The EU is among one of the largest manufacturers and exporters of medical devices in a market worth $75.8 billion, according to GTA estimates. The largest exporters include just one nation in Latin America and no nations in Africa, the CIS region, the Middle East, or South Africa.

“A lot of African and Middle Eastern countries even if they have the money will not be able to buy the medical supplies they need,” Evenett says.

Working at breakneck speed, equipment manufacturers are retooling plants, sharing facilities and buying parts from other industries, and licensing designs on open platforms to overcome supply chain hurdles.


In the United States, carmaker General Motors is working with respiratory care Ventec Life Systems to make as many as 60,000 ventilators for the federal stockpile, while Ford is partnering with GE Healthcare to produce more than 50,000 ventilators. GE Healthcare licensed the ventilator design from Airon, a private company specializing in high-tech pneumatic life support products.

”GM is in the position to help build more ventilators because of the remarkable performance of GM and Ventec’s global supply base,” CEO Mary Barra says. “Our joint teams have moved mountains to find real solutions to save lives and fight the pandemic.” GM will also produce surgical masks.

Vyaire Medical, one of several manufacturers along with GM compelled by US President Donald Trump under the Korean War-era Defense Production Act to step up domestic production, says it is exploring potential partnerships with non-medical equipment makers to increase the availability of the devices.
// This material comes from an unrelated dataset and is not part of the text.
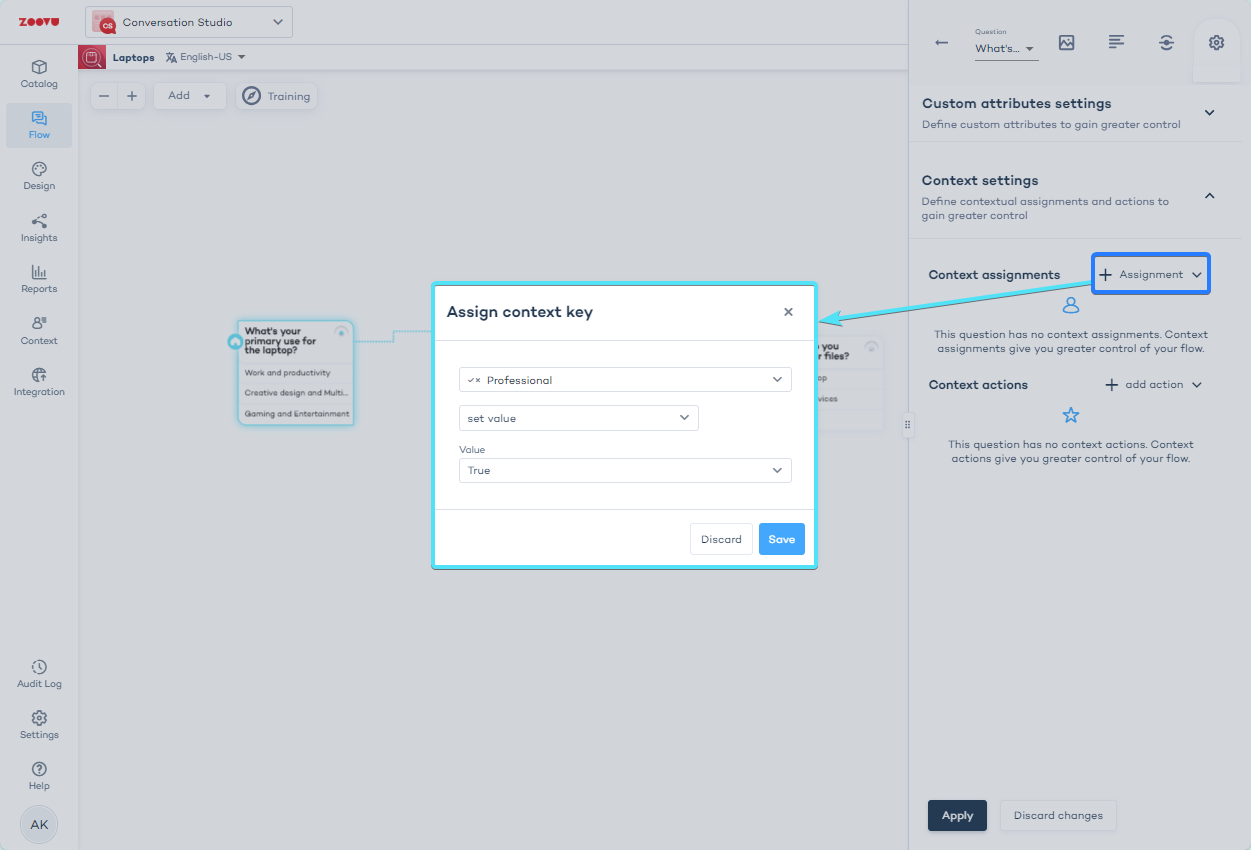1251x850 pixels.
Task: Save the assigned context key
Action: [x=781, y=538]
Fiat Chrysler Automobiles has teamed up with Siare Engineering International Group in severely hit Italy to scale up the production of electrovalves for ventilators. 

The Mother of Invention

As the global death toll from the coronavirus outbreak tops 89,000, companies like GM are producing at component cost. Collaborations spread across the globe.

In Vietnam, conglomerate Vingroup said it has signed a license agreement with Dublin-based Medtronic to use their design for an invasive ventilator. The company is also researching a non-invasive ventilator based on a community-shared design by MIT. Like GM, Vingroup says it will supply the devices at their component cost.

“Necessity is the mother of invention. We will see some impressive improvements which will be operational in a couple of months and will help save lives. This may be the positive side of the story,” Evenett says.

Medtronic is boosting its production of ventilators five-fold and is publicly sharing the design specifications of its lightweight portable model to facilitate rapid global manufacturing at scale.

“One Medtronic ventilator is composed of more than 1,500 parts from 100 suppliers in 14 countries, and so we need an open and unrestricted supply chain,” the company says.

Engineers at electric carmaker Tesla are working to supply an important valve for Medtronic and trying to make their ventilator with Tesla car parts.

Startups and engineering teams have flocked to Facebook groups and open source platforms like GitHub to create new models that could be built in countries where supply is scarce.

The Montreal General Hospital Foundation and the Research Institute of the McGill University Health Center have launched a Code Life Ventilator Challenge to design an affordable, easy to use and safe ventilator. They received applications from more than 2,600 participants in 94 countries including the US, Canada, Egypt, India, Colombia, Germany, Brazil, France and Pakistan.

“The open source trend started with technology but in a crisis like this will become more mainstream because we are all focused on finding a solution,” says Sylvie Riendau, Director of Communications of the Montreal General Hospital Foundation.

“Our idea is not to replace the other machines but to have an alternative to save more lives at a time of emergency,” she says.